3. The method for retrieving black carbon emissions as described in claim 1, characterized in that, The specific steps for obtaining black carbon emissions by inputting multiple influencing factors into a nonlinear regression model include: Obtaining nitrogen dioxide NO 2 UV aerosol index UVAI Japanese style Wind The monitoring data from multiple months is input into a linear regression model to obtain the black carbon emissions for each month. The annual, quarterly, and monthly average black carbon emissions were analyzed based on the obtained black carbon emissions, and the differences were compared with the black carbon emission inventory to determine the accuracy of the inversion results.

4. The method for retrieving black carbon emissions as described in claim 1, characterized in that, The specific steps for obtaining the black carbon emission inventory include: Based on historical black carbon emissions at a global scale, an optimized estimate of black carbon emissions is obtained using the Kalman filter method. Based on the difference between the optimized estimate of black carbon emissions and historical black carbon emissions, a scaling factor is obtained to make the black carbon emissions conform to the actual situation. By scaling the monthly black carbon emission data from the Global Atmospheric Research Emissions Database (EDGAR), a black carbon emission inventory can be obtained.

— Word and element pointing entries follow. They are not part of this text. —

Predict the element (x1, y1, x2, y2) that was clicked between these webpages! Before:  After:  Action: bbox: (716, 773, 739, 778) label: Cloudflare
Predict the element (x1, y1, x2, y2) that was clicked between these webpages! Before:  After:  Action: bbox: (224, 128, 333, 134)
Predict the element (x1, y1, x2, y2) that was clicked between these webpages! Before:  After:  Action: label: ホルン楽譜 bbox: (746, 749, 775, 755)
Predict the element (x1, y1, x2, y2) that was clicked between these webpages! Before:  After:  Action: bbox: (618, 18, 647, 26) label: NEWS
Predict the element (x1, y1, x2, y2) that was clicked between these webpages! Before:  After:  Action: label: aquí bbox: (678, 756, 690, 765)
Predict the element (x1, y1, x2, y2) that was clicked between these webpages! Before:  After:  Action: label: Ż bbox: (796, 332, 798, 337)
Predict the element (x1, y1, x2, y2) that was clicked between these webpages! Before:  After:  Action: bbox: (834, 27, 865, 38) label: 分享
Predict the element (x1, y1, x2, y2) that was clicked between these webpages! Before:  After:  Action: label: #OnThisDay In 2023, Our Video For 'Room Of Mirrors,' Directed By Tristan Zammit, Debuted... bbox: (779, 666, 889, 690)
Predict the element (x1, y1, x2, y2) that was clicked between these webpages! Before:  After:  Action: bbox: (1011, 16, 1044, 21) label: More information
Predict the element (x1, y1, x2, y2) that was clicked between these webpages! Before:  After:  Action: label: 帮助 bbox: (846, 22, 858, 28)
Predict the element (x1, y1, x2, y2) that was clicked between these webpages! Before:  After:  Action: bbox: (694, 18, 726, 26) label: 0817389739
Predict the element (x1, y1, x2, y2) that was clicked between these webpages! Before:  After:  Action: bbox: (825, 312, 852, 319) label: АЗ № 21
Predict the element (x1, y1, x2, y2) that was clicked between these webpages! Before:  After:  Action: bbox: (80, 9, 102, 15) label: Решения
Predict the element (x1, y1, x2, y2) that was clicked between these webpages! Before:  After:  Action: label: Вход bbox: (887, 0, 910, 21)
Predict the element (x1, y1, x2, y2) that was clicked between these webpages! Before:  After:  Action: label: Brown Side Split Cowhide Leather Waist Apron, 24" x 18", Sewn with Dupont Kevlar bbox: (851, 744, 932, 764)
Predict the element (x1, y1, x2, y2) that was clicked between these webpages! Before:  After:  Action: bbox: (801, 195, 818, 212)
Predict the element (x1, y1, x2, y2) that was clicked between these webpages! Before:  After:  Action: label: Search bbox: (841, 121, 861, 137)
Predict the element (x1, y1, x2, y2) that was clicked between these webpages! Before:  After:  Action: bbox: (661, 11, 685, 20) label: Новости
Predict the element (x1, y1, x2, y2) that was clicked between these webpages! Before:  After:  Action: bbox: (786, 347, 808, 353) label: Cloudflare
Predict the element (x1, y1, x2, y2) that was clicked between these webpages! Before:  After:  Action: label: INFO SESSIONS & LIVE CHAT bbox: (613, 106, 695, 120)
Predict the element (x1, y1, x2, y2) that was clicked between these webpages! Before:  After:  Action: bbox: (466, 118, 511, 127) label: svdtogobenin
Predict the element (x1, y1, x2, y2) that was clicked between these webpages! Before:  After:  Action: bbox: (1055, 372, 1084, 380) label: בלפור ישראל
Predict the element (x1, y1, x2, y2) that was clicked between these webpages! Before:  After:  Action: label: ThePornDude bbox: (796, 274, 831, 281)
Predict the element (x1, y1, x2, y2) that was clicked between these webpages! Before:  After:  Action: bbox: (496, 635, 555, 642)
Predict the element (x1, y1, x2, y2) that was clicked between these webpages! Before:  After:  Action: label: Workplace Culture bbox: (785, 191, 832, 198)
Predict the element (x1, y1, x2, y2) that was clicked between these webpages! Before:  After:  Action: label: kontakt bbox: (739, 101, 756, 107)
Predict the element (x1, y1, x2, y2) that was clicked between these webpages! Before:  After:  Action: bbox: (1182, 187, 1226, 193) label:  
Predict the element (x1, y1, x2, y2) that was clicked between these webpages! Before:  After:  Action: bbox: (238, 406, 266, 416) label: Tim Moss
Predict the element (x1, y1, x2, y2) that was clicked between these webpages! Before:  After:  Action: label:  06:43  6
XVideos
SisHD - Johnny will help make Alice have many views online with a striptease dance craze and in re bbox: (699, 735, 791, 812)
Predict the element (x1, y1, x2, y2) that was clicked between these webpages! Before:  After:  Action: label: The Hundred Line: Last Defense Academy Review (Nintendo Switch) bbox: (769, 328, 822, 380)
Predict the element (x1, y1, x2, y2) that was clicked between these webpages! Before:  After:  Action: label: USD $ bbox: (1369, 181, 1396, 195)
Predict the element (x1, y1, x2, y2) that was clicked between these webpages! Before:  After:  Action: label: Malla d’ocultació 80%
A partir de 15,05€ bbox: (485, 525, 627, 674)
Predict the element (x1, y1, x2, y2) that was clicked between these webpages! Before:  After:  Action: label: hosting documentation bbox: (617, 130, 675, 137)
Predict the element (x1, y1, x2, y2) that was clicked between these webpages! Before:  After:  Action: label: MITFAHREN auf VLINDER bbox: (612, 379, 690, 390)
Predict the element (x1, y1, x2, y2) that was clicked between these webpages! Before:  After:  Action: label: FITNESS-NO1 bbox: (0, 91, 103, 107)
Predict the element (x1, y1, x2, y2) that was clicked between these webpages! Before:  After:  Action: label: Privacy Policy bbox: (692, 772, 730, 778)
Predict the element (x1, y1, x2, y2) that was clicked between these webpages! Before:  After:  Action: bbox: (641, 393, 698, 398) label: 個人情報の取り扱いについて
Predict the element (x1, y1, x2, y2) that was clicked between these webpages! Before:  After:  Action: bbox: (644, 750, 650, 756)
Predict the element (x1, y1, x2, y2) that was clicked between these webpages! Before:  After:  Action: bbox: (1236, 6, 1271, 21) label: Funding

5. A black carbon emission inversion system applied to the black carbon emission inversion method according to any one of claims 1 to 4, characterized in that, include: The data acquisition module is used to acquire a black carbon emission inventory including black carbon emissions, and to acquire multiple influencing factors affecting black carbon emissions, including nitrogen dioxide, ultraviolet aerosol index and wind. The model building module is used to perform spatiotemporal decomposition and dimensionality reduction on the black carbon emission inventory using an empirical orthogonal function model to obtain multiple emission source regions including black carbon emission sources. Within each emission source region, considering the linear and nonlinear interactions among multiple influencing factors, a nonlinear regression model is established between the interaction of multiple influencing factors and black carbon emissions. The black carbon emission inversion module is used to input multiple influencing factors into a nonlinear regression model to obtain black carbon emissions and complete the inversion of black carbon emissions.

6. A computer device, comprising: Memory and processor; The memory stores a computer program, characterized in that when the processor executes the computer program, it implements a method for inverting black carbon emissions according to any one of claims 1 to 4.

7. A computer-readable storage medium storing a computer program, characterized in that, When the computer program is executed by the processor, it implements a method for inverting black carbon emissions as described in any one of claims 1 to 4.